## RECORD EXCERPTS
╔══

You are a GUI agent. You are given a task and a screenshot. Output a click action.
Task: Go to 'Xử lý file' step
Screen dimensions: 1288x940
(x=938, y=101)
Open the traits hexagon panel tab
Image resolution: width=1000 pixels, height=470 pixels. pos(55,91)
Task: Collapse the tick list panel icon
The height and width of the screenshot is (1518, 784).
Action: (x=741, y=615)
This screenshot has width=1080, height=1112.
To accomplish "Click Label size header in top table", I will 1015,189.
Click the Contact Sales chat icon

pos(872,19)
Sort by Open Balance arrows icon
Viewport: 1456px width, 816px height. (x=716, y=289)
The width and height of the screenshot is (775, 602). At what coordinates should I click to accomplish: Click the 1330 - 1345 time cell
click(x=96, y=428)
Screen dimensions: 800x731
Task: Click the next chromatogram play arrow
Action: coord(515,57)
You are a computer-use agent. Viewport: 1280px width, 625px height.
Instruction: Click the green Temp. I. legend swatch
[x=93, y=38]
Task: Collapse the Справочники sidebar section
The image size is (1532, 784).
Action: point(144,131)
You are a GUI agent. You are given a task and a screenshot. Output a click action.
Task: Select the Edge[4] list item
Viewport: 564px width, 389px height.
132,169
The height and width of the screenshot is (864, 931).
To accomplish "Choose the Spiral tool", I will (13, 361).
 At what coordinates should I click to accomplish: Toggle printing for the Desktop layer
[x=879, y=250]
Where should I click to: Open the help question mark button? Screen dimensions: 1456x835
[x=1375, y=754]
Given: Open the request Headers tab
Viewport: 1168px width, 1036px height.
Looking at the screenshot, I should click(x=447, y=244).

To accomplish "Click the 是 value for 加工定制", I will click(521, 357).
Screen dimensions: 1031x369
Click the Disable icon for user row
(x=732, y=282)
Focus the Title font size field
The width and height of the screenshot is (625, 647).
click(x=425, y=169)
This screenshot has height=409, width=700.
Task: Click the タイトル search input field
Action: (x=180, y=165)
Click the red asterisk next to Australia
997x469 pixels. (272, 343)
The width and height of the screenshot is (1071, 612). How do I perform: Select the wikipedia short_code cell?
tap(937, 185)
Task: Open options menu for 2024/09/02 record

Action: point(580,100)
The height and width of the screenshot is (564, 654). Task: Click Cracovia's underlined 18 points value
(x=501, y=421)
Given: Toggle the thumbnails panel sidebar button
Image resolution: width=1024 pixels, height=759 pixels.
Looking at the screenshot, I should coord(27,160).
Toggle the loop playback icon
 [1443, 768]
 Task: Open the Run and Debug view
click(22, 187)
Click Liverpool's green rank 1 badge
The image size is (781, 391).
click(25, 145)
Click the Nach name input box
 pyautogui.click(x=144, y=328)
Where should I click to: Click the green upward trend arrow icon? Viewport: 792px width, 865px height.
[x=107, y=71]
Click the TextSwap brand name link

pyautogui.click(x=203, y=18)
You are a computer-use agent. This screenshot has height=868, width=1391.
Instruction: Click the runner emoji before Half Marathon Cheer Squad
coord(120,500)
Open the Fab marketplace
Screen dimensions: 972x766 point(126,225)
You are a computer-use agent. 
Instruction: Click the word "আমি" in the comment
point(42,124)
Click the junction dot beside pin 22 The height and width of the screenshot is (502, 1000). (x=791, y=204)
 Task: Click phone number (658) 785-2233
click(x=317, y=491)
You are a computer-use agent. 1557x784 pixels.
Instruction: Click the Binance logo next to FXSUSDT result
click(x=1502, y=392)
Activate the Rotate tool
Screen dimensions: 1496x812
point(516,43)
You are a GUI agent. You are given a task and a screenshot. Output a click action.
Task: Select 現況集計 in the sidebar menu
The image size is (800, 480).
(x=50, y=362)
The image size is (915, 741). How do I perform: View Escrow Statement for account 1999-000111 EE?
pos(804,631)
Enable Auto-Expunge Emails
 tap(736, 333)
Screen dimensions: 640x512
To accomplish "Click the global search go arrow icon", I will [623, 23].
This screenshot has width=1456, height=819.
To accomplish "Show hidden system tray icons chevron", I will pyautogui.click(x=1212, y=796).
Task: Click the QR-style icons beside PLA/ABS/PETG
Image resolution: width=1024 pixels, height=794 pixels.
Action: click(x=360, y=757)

╚══

## PROBLEM
Return the listing verbatim from its first line through the line that contains "[x=1375, y=754]", with that line included.

## TASK SOLUTION
You are a GUI agent. You are given a task and a screenshot. Output a click action.
Task: Go to 'Xử lý file' step
Screen dimensions: 1288x940
(x=938, y=101)
Open the traits hexagon panel tab
Image resolution: width=1000 pixels, height=470 pixels. pos(55,91)
Task: Collapse the tick list panel icon
The height and width of the screenshot is (1518, 784).
Action: (x=741, y=615)
This screenshot has width=1080, height=1112.
To accomplish "Click Label size header in top table", I will 1015,189.
Click the Contact Sales chat icon

pos(872,19)
Sort by Open Balance arrows icon
Viewport: 1456px width, 816px height. (x=716, y=289)
The width and height of the screenshot is (775, 602). At what coordinates should I click to accomplish: Click the 1330 - 1345 time cell
click(x=96, y=428)
Screen dimensions: 800x731
Task: Click the next chromatogram play arrow
Action: coord(515,57)
You are a computer-use agent. Viewport: 1280px width, 625px height.
Instruction: Click the green Temp. I. legend swatch
[x=93, y=38]
Task: Collapse the Справочники sidebar section
The image size is (1532, 784).
Action: point(144,131)
You are a GUI agent. You are given a task and a screenshot. Output a click action.
Task: Select the Edge[4] list item
Viewport: 564px width, 389px height.
132,169
The height and width of the screenshot is (864, 931).
To accomplish "Choose the Spiral tool", I will (13, 361).
 At what coordinates should I click to accomplish: Toggle printing for the Desktop layer
[x=879, y=250]
Where should I click to: Open the help question mark button? Screen dimensions: 1456x835
[x=1375, y=754]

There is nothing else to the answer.